▸ **DATA LISTING**
.....

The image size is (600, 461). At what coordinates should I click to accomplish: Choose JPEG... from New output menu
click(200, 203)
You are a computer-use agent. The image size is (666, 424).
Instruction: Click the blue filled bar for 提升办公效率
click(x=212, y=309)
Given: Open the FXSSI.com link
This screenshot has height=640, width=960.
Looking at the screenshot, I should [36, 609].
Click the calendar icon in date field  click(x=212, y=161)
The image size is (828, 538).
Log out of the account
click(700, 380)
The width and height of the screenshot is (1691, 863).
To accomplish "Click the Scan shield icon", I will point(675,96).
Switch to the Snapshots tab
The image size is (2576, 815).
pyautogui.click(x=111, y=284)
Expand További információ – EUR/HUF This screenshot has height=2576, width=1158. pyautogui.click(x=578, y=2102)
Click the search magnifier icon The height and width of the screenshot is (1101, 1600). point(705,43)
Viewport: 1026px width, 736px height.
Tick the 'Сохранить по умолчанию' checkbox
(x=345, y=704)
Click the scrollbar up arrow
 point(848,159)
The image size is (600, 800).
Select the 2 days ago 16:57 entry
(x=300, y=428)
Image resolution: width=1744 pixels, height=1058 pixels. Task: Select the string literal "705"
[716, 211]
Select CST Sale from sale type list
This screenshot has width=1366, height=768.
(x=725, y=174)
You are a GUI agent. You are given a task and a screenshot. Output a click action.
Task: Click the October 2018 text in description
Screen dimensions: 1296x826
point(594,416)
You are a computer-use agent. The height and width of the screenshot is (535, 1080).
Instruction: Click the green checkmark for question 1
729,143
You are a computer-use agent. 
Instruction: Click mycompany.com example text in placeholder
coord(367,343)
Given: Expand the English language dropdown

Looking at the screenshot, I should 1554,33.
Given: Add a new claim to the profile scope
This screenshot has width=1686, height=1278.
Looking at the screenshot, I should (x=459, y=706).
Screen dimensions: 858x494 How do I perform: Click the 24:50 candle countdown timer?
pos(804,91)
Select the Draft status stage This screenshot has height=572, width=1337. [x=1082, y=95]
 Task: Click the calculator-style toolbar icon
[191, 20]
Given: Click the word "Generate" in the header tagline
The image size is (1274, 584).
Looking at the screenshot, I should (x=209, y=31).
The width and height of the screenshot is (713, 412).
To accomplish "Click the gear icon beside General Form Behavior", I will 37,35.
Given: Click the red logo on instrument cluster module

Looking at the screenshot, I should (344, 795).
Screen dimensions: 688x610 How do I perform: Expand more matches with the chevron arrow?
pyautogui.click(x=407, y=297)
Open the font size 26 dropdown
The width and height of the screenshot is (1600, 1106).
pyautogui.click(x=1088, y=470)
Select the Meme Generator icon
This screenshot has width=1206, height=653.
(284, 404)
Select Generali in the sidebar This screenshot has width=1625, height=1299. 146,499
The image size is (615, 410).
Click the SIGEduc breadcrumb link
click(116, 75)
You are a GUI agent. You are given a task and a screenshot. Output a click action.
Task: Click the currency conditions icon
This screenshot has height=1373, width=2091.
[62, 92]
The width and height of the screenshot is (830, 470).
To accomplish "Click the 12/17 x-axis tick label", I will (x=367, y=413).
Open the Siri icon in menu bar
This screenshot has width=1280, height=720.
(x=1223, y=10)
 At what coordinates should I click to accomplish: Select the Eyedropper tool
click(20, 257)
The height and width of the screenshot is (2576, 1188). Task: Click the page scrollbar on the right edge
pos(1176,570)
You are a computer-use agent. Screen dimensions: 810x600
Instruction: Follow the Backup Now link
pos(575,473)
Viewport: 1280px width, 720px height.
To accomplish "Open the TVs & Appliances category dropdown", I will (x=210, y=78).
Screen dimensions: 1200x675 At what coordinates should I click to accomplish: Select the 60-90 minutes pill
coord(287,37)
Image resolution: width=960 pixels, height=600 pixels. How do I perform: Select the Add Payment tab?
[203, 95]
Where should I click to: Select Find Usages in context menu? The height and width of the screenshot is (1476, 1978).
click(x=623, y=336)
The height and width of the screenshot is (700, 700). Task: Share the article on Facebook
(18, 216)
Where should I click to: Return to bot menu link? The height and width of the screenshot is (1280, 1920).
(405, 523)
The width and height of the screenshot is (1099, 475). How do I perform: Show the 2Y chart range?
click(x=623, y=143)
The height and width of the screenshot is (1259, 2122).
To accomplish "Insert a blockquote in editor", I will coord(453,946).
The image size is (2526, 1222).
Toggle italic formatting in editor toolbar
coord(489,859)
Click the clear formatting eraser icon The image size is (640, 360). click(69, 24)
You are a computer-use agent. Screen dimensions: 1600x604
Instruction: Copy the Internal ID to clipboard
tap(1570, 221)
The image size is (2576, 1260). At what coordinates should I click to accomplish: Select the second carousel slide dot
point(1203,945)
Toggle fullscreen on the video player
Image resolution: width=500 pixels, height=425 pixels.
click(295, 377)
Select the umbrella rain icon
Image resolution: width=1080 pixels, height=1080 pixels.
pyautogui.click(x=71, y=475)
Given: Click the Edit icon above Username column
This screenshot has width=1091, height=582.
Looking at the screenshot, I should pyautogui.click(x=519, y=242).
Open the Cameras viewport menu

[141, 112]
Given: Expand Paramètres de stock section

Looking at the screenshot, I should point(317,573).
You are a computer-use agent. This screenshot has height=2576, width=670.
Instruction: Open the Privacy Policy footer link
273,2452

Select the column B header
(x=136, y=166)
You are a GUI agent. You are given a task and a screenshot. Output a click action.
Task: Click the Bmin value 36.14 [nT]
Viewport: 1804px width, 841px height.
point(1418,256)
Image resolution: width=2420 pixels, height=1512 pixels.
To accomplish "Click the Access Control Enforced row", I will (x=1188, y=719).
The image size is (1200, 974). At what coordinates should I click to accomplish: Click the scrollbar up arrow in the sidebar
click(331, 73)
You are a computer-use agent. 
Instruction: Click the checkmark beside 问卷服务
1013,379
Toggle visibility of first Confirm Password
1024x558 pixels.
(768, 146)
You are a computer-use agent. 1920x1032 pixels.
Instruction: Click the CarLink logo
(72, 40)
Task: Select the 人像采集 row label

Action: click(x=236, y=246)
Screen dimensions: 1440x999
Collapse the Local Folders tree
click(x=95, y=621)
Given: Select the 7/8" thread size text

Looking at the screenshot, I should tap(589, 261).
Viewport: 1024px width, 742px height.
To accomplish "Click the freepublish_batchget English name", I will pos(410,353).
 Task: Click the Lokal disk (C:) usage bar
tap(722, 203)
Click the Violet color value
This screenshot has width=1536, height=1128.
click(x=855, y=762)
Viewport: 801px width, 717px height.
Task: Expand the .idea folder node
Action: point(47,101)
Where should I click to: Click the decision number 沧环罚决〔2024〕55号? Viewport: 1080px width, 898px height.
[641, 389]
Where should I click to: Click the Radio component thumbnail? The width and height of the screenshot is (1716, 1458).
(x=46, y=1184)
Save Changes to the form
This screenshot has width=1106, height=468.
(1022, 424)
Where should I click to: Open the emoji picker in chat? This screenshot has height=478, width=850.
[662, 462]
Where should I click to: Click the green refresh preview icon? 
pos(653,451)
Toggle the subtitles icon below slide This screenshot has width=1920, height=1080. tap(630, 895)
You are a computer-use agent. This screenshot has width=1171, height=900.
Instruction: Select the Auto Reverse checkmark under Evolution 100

.....

▸ **INSTRUCTIONS FOR THE TASK**
Copy out the listing above, everything from the line containing "The height and width of the screenshot is (700, 700)." down to the line containing "point(1418,256)", without changing a thing.

▸ **EXERCISE ANSWER**
The height and width of the screenshot is (700, 700). Task: Share the article on Facebook
(18, 216)
Where should I click to: Return to bot menu link? The height and width of the screenshot is (1280, 1920).
(405, 523)
The width and height of the screenshot is (1099, 475). How do I perform: Show the 2Y chart range?
click(x=623, y=143)
The height and width of the screenshot is (1259, 2122).
To accomplish "Insert a blockquote in editor", I will coord(453,946).
The image size is (2526, 1222).
Toggle italic formatting in editor toolbar
coord(489,859)
Click the clear formatting eraser icon The image size is (640, 360). click(69, 24)
You are a computer-use agent. Screen dimensions: 1600x604
Instruction: Copy the Internal ID to clipboard
tap(1570, 221)
The image size is (2576, 1260). At what coordinates should I click to accomplish: Select the second carousel slide dot
point(1203,945)
Toggle fullscreen on the video player
Image resolution: width=500 pixels, height=425 pixels.
click(295, 377)
Select the umbrella rain icon
Image resolution: width=1080 pixels, height=1080 pixels.
pyautogui.click(x=71, y=475)
Given: Click the Edit icon above Username column
This screenshot has width=1091, height=582.
Looking at the screenshot, I should pyautogui.click(x=519, y=242).
Open the Cameras viewport menu

[141, 112]
Given: Expand Paramètres de stock section

Looking at the screenshot, I should point(317,573).
You are a computer-use agent. This screenshot has height=2576, width=670.
Instruction: Open the Privacy Policy footer link
273,2452

Select the column B header
(x=136, y=166)
You are a GUI agent. You are given a task and a screenshot. Output a click action.
Task: Click the Bmin value 36.14 [nT]
Viewport: 1804px width, 841px height.
point(1418,256)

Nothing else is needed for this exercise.